Another set of airstrikes hit a family traveling in a private car, a farmer driving a pick-up truck loaded with potatoes, also near Aden this week, as well as a group of anti-rebel fighters in a southwestern city.
The casualties underscore the losses and dangers faced by Yemeni civilians increasingly caught in the crossfire as the Saudi-led coalition targets the country's Shiite rebels, known as Houthis, in a bid to stop their advances.
The Saudi-led campaign and ground fighting in Yemen have killed 1,037 civilians, including 234 children, between mid-March and May and displaced more than a million people, according to U.N. estimates.
In a joint statement Thursday, 13 international aid groups appealed for a permanent ceasefire, saying 80 percent of Yemen's population has been affected by violence and is in need for assistance.
"Millions are at risk of dying from the conflict, preventable diseases, and hunger," said Hanibal Abiy Worku, Norwegian Refugee Council's director in Yemen.
In May, a five-day pause was violated repeatedly, and aid groups said it was hardly sufficient to reach millions in the Arab world's poorest country. U.N.-mediated peace talks aimed at ending the conflict are due to take place on June 14 in Geneva.
The Geneva-based Medicins Sans Frontieres, or Doctors Without Borders, said in a statement Thursday that at least 100 people were wounded in a single day of violence, on Wednesday, in Aden, overwhelming hospitals already suffering shortage of medical supplies.
This week's civilian casualties from airstrikes were confirmed by a senior military official running an operations room in Aden allied with the Saudi-led coalition. He told The Associated Press over the phone that he had complained to the Saudis about the incidents. The Iranian-backed Houthis seized the Yemeni capital, Sanaa, last year and much of northern region. The U.S.-backed coalition launched its airstrikes campaign on March 26.
The Houthis have been joined by soldiers loyal to ousted President Ali Abdullah Saleh in battles pitting them against tribesmen and fighters in southern provinces.
The bus was struck Tuesday on the highway between Aden and the city of Taiz. The bodies of the passengers lay strewn by the roadside in the area of al-Rabat for a whole day, before they were retrieved and brought to Aden, said a resident in the city, Walid Salami. There were children and women among them, he said.
"People were afraid to come to the rescue of those injured because of the airstrikes," added Salami, who had seen the remains of the victims as he drove by the bus on Wednesday. He said bodies of some of the children were still in their seats.

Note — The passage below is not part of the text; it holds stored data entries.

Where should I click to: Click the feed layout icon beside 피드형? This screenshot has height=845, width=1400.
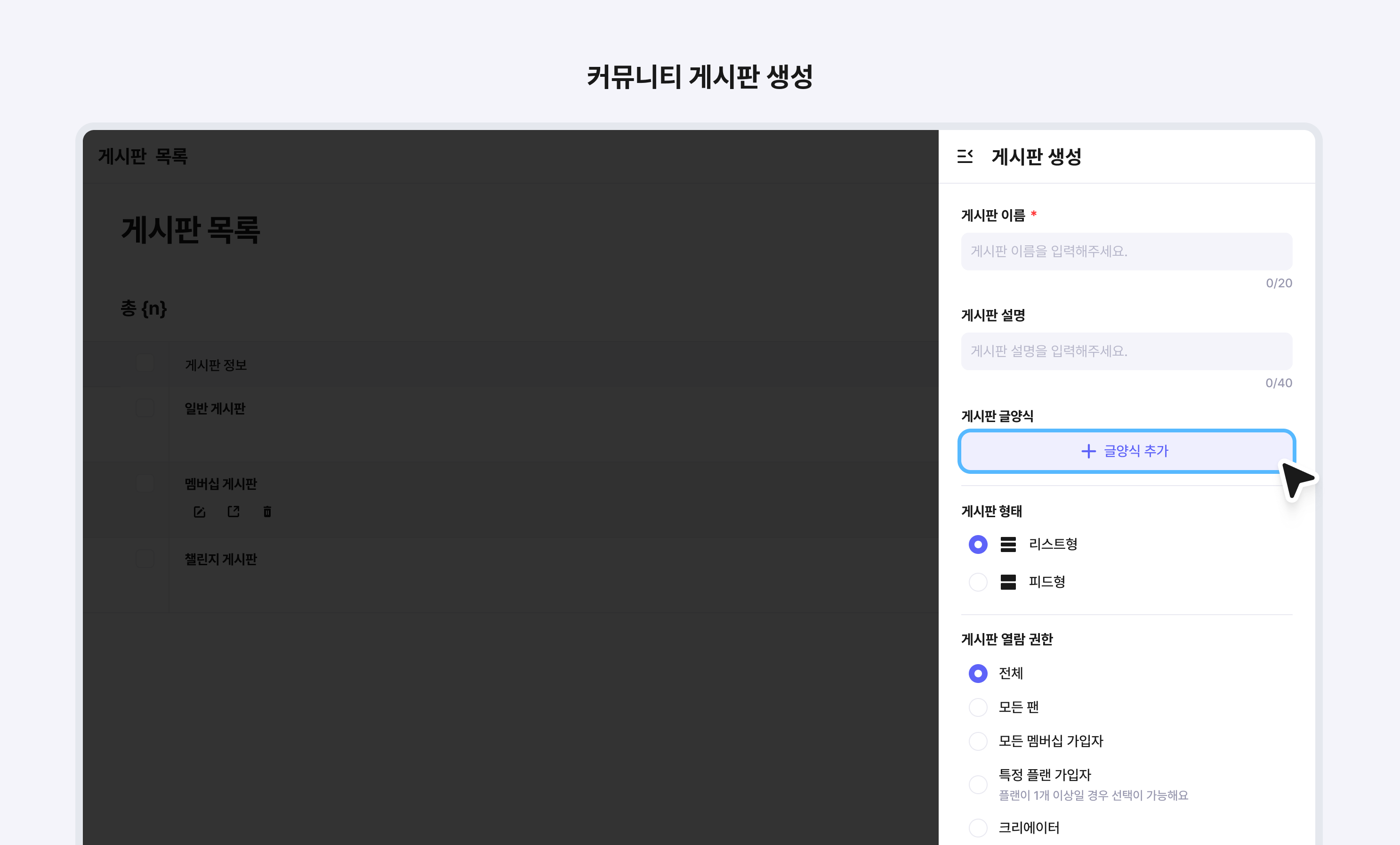[x=1008, y=582]
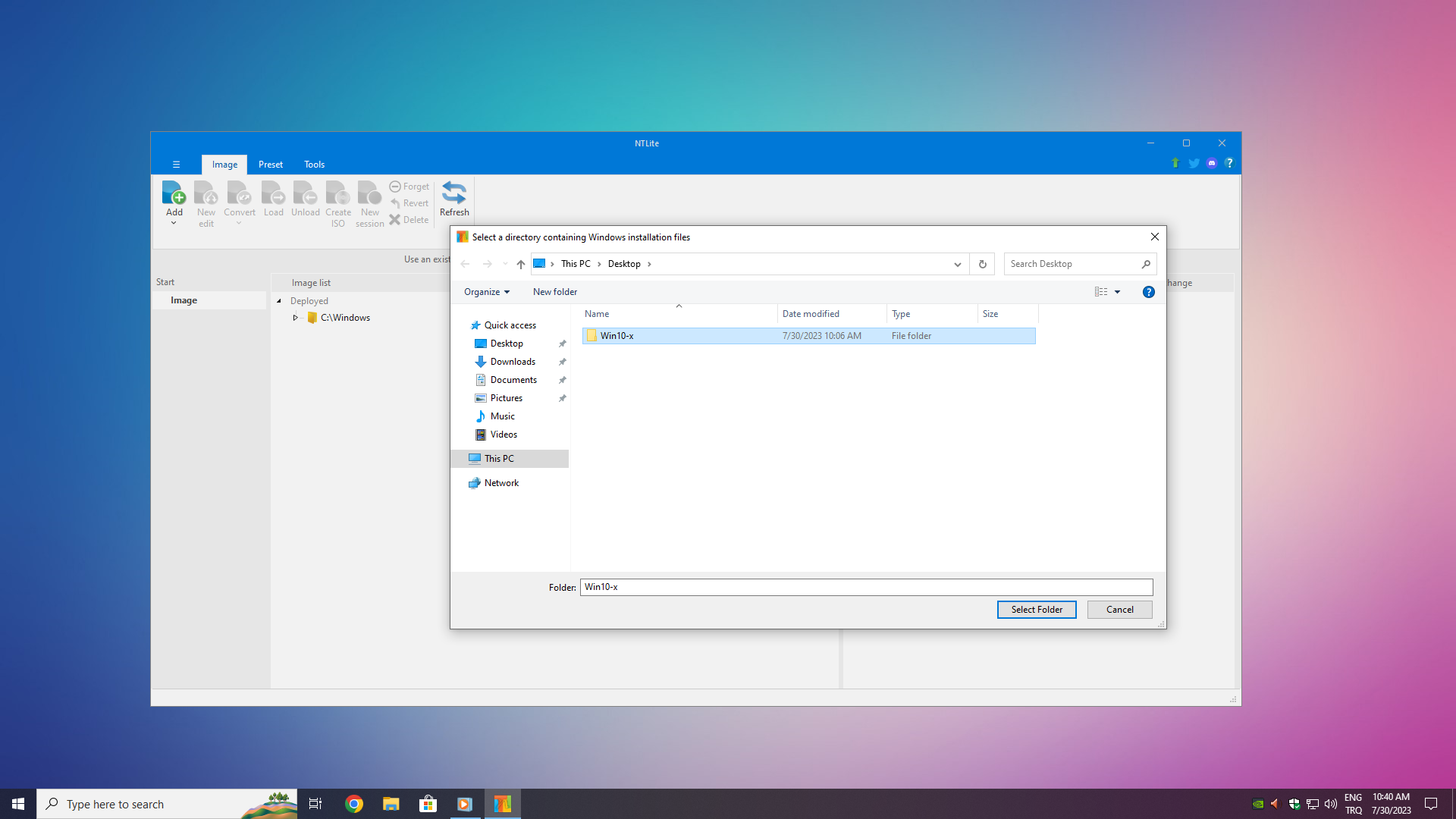This screenshot has width=1456, height=819.
Task: Click the Cancel button
Action: coord(1119,610)
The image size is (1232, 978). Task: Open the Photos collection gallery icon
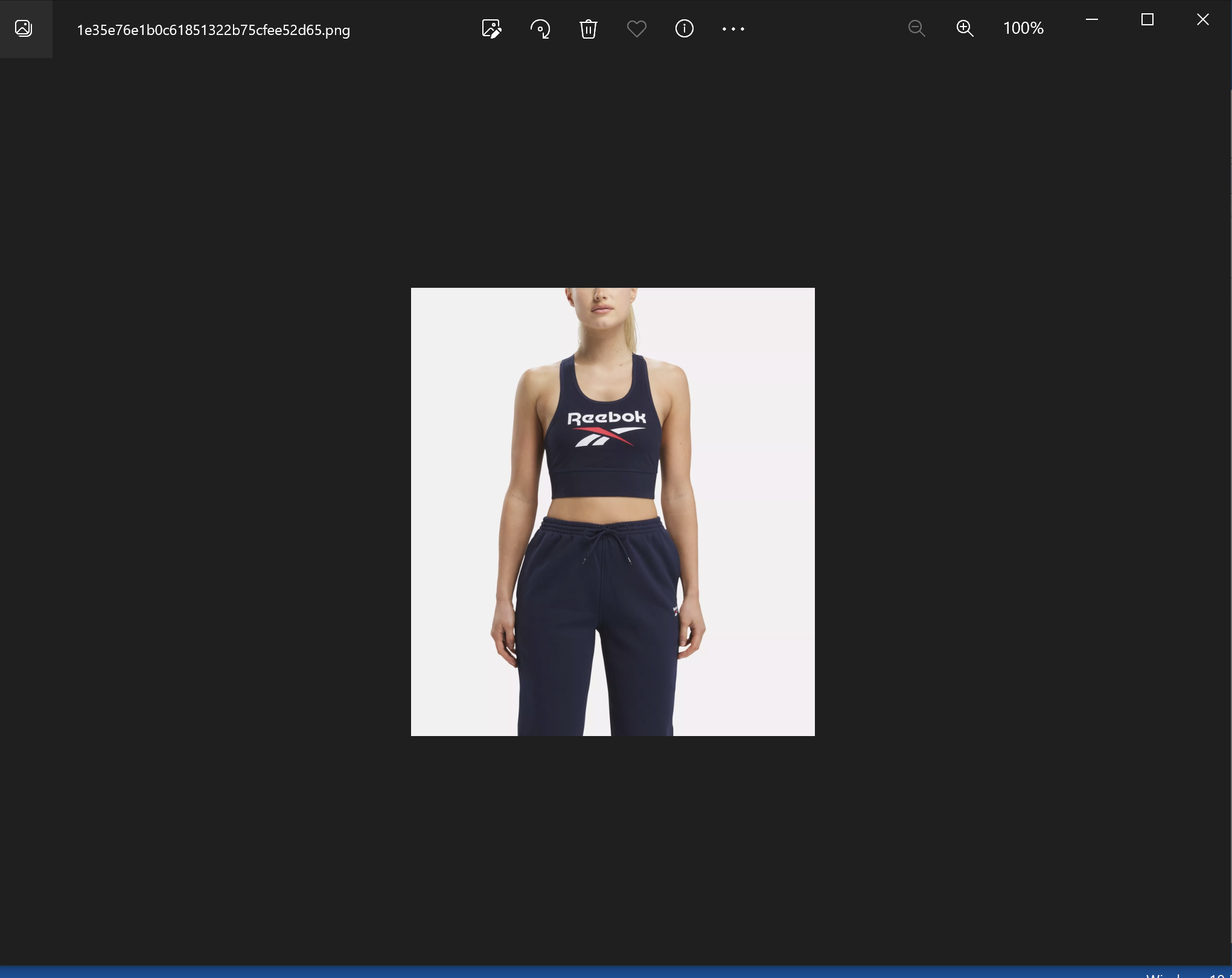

The highway is used by Houthis to send reinforcements to Aden, witnesses said, adding that there were at least 10 vehicles carrying fighters that were also hit in the airstrikes, not far from the bus that was struck. The number of Houthi casualties remained unknown and the witnesses spoke on condition of anonymity, fearing reprisals.
In Sheikh Osman, another war-torn area on the outskirts of Aden, at least five other vehicles carrying Houthi fighters were set ablaze when missiles hit them Monday, officials said. Two people in the private car and the farmer also were hit and killed by airstrikes Monday in a nearby area, officials and witnesses said.
A nearly empty residential building in a northern district of Aden was hit by missiles Wednesday, killing two civilians, the officials said.
According to MSF, more than 100 people were wounded - including a group attending a funeral - after they came under heavy shelling in Aden's residential area of al-Bassateen on Wednesday. Shells also landed close to the MSF hospital on Thursday, the group said.
"Hospitals in Aden are full - some are placing mattresses in front of their front gates to accommodate patients," said Thierry Goffeau, the group's director in Aden.
In the southwestern city of Dhale - which anti-rebel forces recently captured from the Houthis - at least 20 of the anti-Houthi fighters were accidentally killed as Saudi-led coalition warplanes targeted the rebels there Tuesday, several fighters said.
The officials and anti-Houthi fighters spoke on condition of anonymity because they were not authorized to talk to reporters.